I watched the traveller for a short time, without much interest, before realizing it was heading straight for a spider perched on top of the back-splash. A very tiny spider. It was not much larger than the head of a pin and the earwig was easily 20 times its size, likely more. I stood transfixed and the realization that I could relate to the spider hit me between the eyes. Ever feel like life is bearing down on you and you can’t get away? I’ve felt that a lot over the past three years – the feeling of being on the point of being swallowed. For me it’s been death, and more death; frequent Malaria; overwhelming work pressure; fractured relationships; the frequent feeling that I’m a commodity and not a person with needs and feelings; mourning with dear friends experiencing a paralyzing situation; seeing spiritually immature decisions being made by Christians who should know better, etc. etc. And then Covid-19.
Covid has taken everything and turned it upside-down for all of us, wherever we are on Earth. Being here, during this pandemic, has given me the possibly unique perspective of being envious of those of you who have been in frequent lock downs! With so few vaccinated in Papua New Guinea (less than 4% as I write this!) and so much disobedience, life has become frightening. Even a short shopping trip guarantees contact with huge crowds and very few wearing masks. P.N.G. was slow in joining the pandemic, but in recent months Delta has taken hold and numbers continue to climb. And this week, the thought that the new Omicron variant could further delay my already delayed furlough, has nearly tripped me over the edge. I have felt like I am that tiny little spider, and that my “earwig” is the size of a transport truck.
As all these realizations ran through my head, the earwig continued to climb. It was approaching the end of its journey and I stood wondering how to help the spider, but before I could come to a decision, the earwig reached the top. What happened next left me slack-jawed and awestruck. The spider, recognizing its adversary and the danger it was in, didn’t hesitate. It didn’t turn-tail and run (do spiders have tails?) but it took a mighty leap right at the earwig’s face. I watched as the earwig, in its total surprise, lost its grip and tumbled back into the sink. By then I was cheering and applauding the spider while reassessing my life.
In his second letter to the Corinthian church, Paul, writing of his struggles, said, ‘For God, who said “Let light shine out of darkness,” made His light shine in our hearts to give us the light of the knowledge of the glory of God in the face of Christ. But we have this treasure in jars of clay to show that this all-surpassing power is from God and not from us.
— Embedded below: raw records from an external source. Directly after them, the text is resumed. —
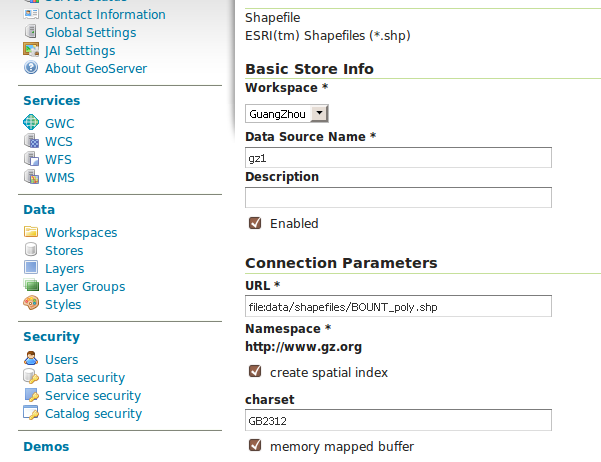Click the Layer Groups icon
Screen dimensions: 601x462
[x=30, y=286]
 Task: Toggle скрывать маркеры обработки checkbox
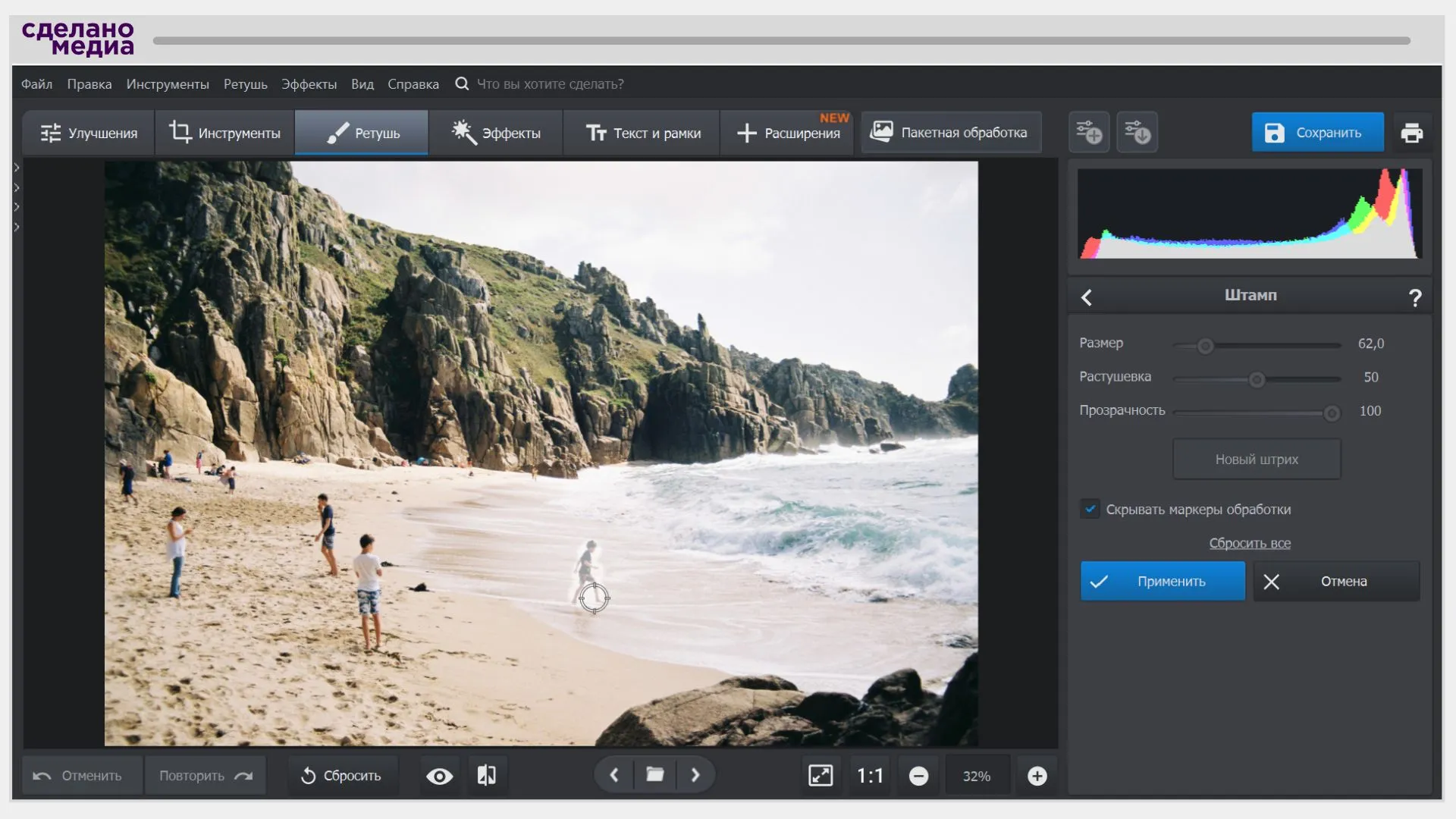point(1091,509)

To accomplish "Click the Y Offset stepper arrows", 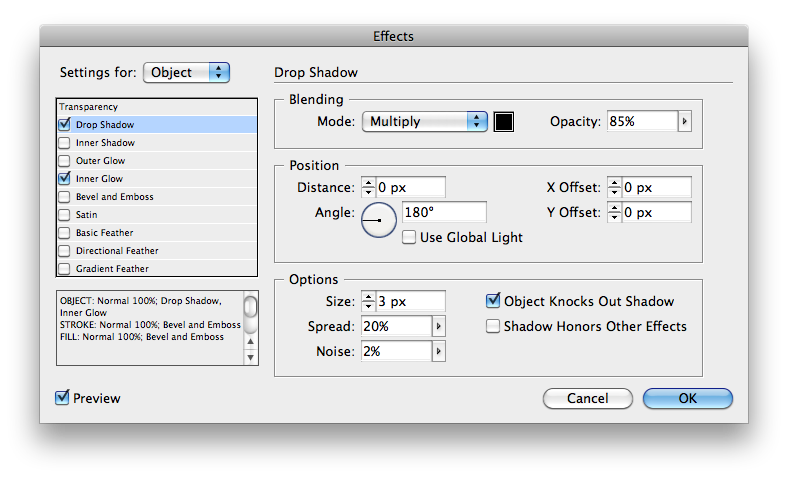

We are hard pressed on every side, but not crushed; perplexed, but not in despair; persecuted, but not abandoned; struck down, but not destroyed…’ (2 Corinthians 4:6-9).
God gave the little spider the ability to jump (and a lot of bravery!), but for us who have obeyed Him, He has given us His light and His Spirit. We are frail, but with God’s strength, and with Him living in us, we are able to weather everything that life throws at us.
A few verses later Paul continued, “Therefore, do not lose heart. Though outwardly we are wasting away, yet inwardly we are being renewed day by day. For our light and momentary troubles are achieving for us an eternal glory that far outweighs them all. So, we fix our eyes not on what is seen, but on what is unseen. For what is seen is temporary, but what is unseen is eternal.” (2 Corinthians 5:16-18).
The little spider made me realize that my focus has become skewed over the past few years. I pray while looking at the problems and sorrows and pressures and frustrations. Too many times I rely on my own strength, not His. My eyes have been fixed on what is temporary, not what is eternal. Instead of taking a mighty leap in the face of Satan whenever he pops up at eye level, I’ve been more prone to turn tail and run, unlike the spider. I’ve been feeling overcome, but thanks to the bathroom ‘wildlife’, I now remember that I’m not.